Adam Blanchard by Keep Texas Trucking Coalition via YouTube
“What’s really killing us is the day-in and day-out claims with these overinflated medical bills,” said Adam Blanchard, co-owner of Double Diamond Transport, a 90-truck dry van operation based in San Antonio. “They’re driving up the cost of these claims, which in turn is causing our insurance premiums to go up so quickly — so much that we can’t afford to continue to maintain our liability insurance. It’s literally putting companies out of business every single day.”
Blanchard, a former practicing attorney, added: “In the last four years, our insurance premiums have gone up 75% or 80%. I pay $1 million a year in insurance premiums. It’s not a cost that we can just pass on to our customers. It feels like you’re standing in quicksand.”
Blanchard said if his company is to blame for an accident he’s “100% happy to pay for any cost associated with getting that person well. But I think it’s fundamentally wrong to have a scenario where not only am I paying for medical bills, but I’m paying for false medical bills that have turned into a profit center.”
TTA attorney Greene agrees.
“My perception and those on the trucking companies’ defense side is that plaintiff lawyers have a network of health care providers that they routinely refer their patients to,” he said. “We see the same health care providers over and over again and they’re the ones that are designated as the experts by the plaintiff attorneys.”
“A few years ago we had a catastrophic accident, where people were treated and released, and it ended up being an over $1 million loss,” said Lincoln Thompson, co-owner of Atlanta, Texas-based, Duncan Thompson Transportation, a fuel hauler with 19 trucks.
A significant portion of that jury award was for medical costs. Thompson said his company’s insurance premiums have gone up 200% in the last four to five years as a result of lawsuits. “If it keeps going up it’s going to price us out,” he said. “We don’t have near the same amount of insurance people who bid for our business as we used to.”
Lee Parsley by Keep Texas Trucking Coalition via YouTube
Lee Parsley, general counsel for the group Texans for Lawsuit Reform, said his organization has hoped for some time that the state’s judges would rectify the problem of inflated medical bills..
“We decided after studying it, looking at the data, that the system was not going to fix itself and that it’s going to take legislative action to right the ship,” Parsley said. “The way these cases are being tried in courthouses in Texas has just become fundamentally unfair to defendants.”
Parsley added: “We think the evidence is kind of overwhelming at this point that doctors are working to make the highest possible medical bills to put into evidence. They are tending to overdiagnose.”

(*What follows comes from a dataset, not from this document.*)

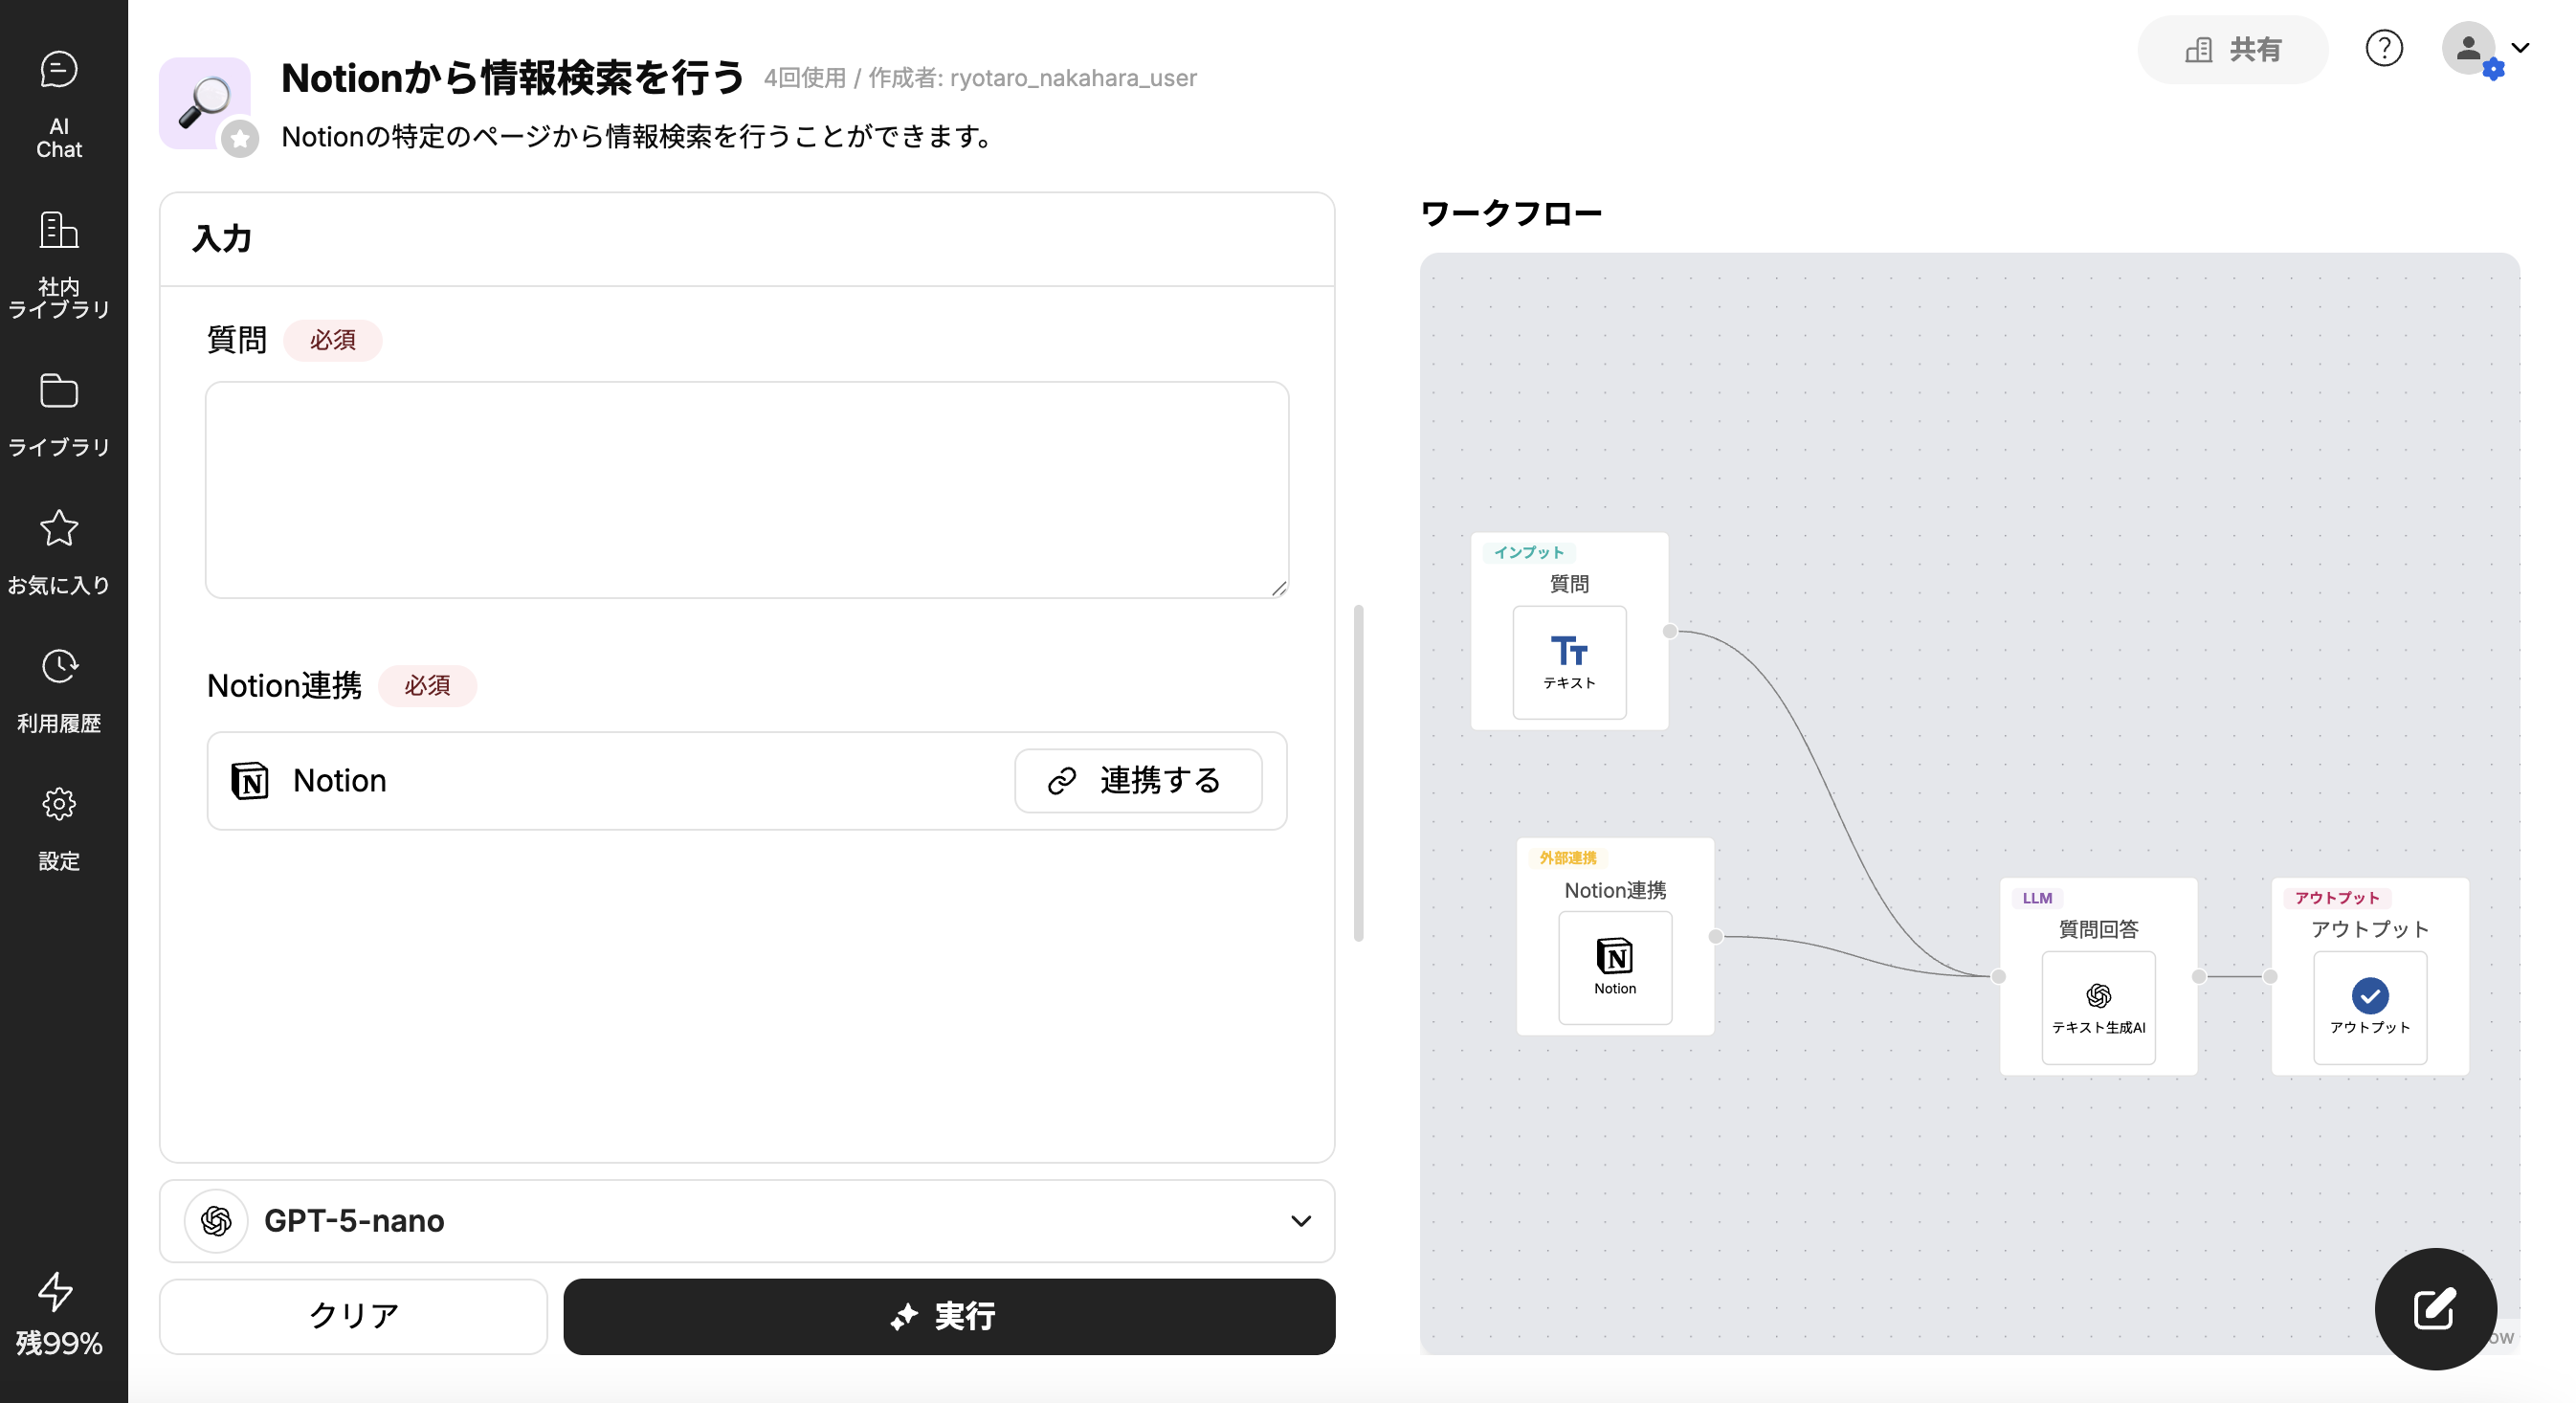
Task: Clear inputs with クリア button
Action: tap(353, 1316)
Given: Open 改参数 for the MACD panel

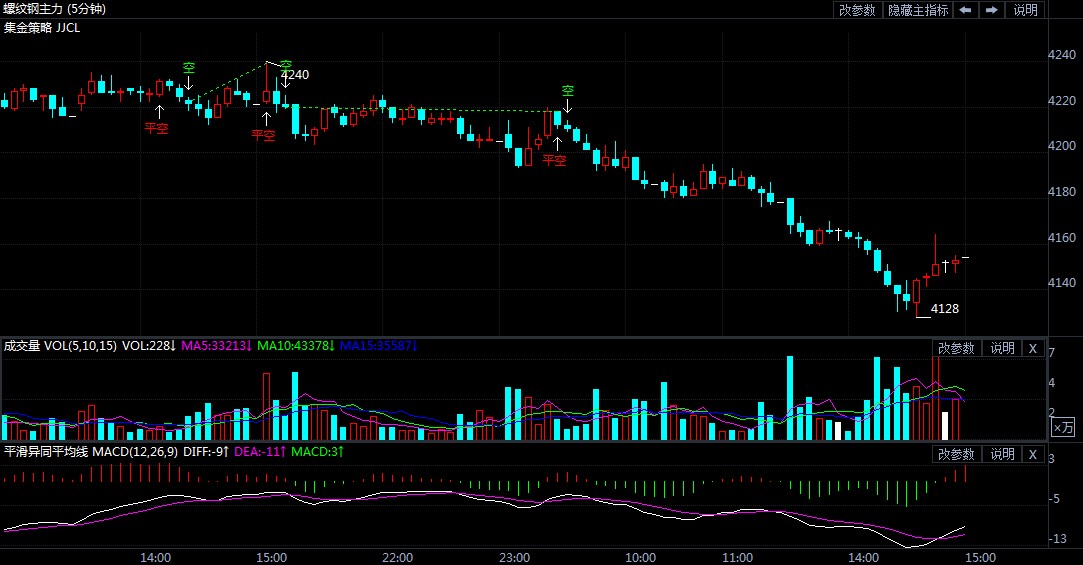Looking at the screenshot, I should pos(955,454).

Juan Roberto Fuentes, of the San Antonio-based Fuentes Firm, described as “deeply troubling” the implication that lawyers and doctors are working together to make financial arrangements that result in inflating a plaintiff’s purported debt. “It implicates the integrity of our justice system and patient care,” he said.
Fuentes, who defends trucking companies involved in crashes, said he was once involved in a lawsuit in which a medical provider working with a plaintiff attorney billed the injured plaintiff $14,290 for a procedure that normally costs less than $400, and billed $3,893 for a back brace that is available for less than $150.

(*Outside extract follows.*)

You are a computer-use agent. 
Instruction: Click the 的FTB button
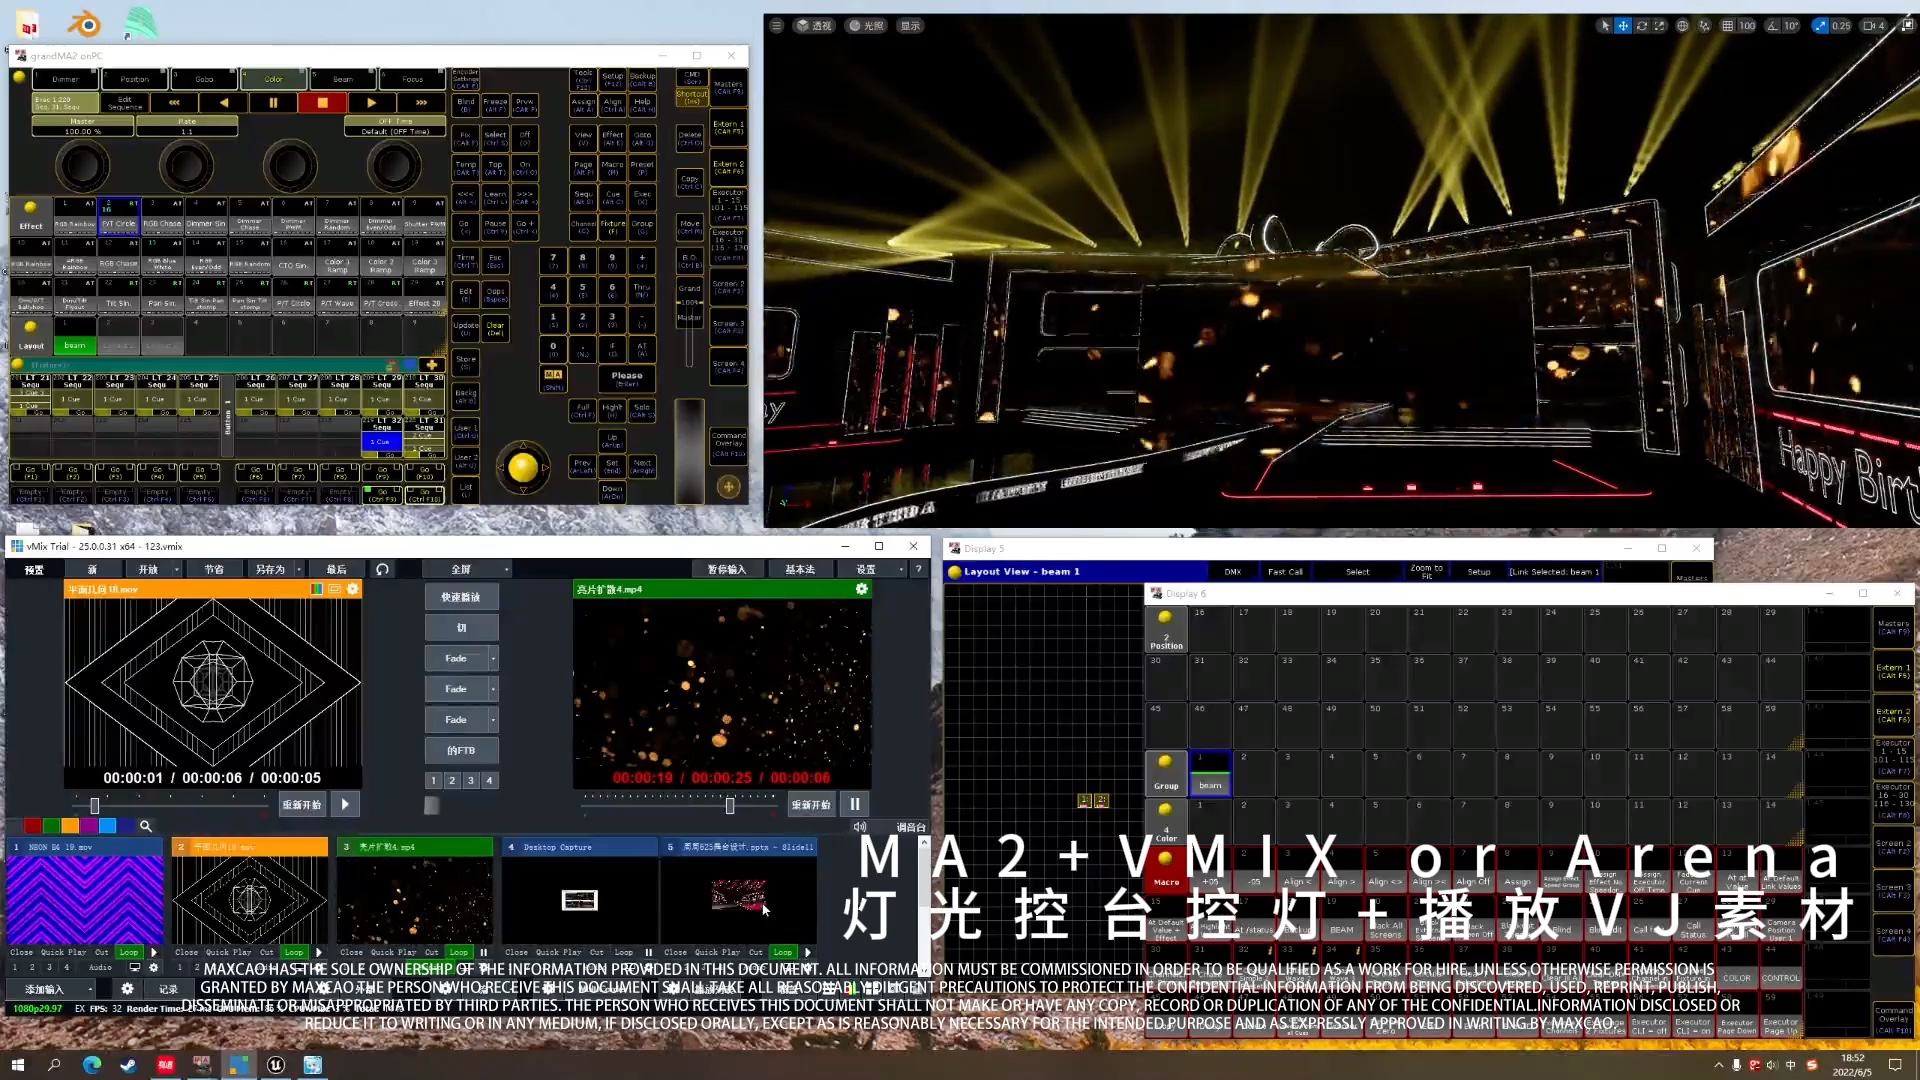(461, 750)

“The lawyer-referred doctors oftentimes have an extensive working relationship whereby the doctor understands the ultimate objective of maximizing the amount of the claim, which means there is incentive to overtreat and overbill,” Fuentes wrote in an account of a recent case posted on his website. “These medical providers also have an arrangement whereby their payment is ultimately contingent on the outcome of the case, meaning that there will be incentive to attribute unrelated medical findings and conditions to the claim.”